Transcribe, verbatim, every line from the start of the entries through the line that contains "For you (325, 28)"; include both boundary lines and omit all others.

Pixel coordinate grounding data

━━━

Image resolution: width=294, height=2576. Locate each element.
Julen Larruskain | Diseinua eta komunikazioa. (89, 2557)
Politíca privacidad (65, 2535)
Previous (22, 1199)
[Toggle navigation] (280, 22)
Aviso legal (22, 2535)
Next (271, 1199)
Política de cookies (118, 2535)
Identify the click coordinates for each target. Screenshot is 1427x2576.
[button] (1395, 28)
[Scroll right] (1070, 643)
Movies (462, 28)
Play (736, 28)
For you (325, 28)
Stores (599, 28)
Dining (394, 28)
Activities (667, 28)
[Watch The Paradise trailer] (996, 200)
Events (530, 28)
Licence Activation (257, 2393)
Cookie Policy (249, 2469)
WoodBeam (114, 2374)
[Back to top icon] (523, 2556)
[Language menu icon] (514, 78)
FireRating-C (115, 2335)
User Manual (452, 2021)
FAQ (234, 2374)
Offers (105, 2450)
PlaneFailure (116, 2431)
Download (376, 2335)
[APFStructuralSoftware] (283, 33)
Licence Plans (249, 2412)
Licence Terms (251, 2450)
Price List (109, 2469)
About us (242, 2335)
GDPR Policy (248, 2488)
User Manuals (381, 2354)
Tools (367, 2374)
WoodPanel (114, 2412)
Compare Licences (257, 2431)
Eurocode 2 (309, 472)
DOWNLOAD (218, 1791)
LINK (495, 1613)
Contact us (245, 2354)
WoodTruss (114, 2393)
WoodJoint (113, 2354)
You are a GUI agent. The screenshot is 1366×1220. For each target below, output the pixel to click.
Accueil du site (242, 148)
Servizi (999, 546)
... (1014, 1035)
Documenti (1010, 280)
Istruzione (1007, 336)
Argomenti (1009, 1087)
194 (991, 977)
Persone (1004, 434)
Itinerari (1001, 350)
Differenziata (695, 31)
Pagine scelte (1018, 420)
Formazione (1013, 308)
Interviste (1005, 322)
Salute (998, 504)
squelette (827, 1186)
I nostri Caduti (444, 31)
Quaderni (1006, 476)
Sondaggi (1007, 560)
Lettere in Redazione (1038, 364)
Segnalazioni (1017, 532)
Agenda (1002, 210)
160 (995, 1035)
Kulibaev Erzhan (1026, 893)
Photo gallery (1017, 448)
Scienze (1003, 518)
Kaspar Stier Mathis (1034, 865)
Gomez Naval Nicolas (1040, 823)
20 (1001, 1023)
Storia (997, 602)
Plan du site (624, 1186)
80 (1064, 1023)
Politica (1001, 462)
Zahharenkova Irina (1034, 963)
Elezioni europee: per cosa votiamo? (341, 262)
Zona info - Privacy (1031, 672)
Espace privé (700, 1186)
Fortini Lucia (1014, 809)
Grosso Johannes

━━━

• SOLVED EXERCISE
Image resolution: width=294, height=2576. Locate each element.
Julen Larruskain | Diseinua eta komunikazioa. (89, 2557)
Politíca privacidad (65, 2535)
Previous (22, 1199)
[Toggle navigation] (280, 22)
Aviso legal (22, 2535)
Next (271, 1199)
Política de cookies (118, 2535)
Identify the click coordinates for each target. Screenshot is 1427x2576.
[button] (1395, 28)
[Scroll right] (1070, 643)
Movies (462, 28)
Play (736, 28)
For you (325, 28)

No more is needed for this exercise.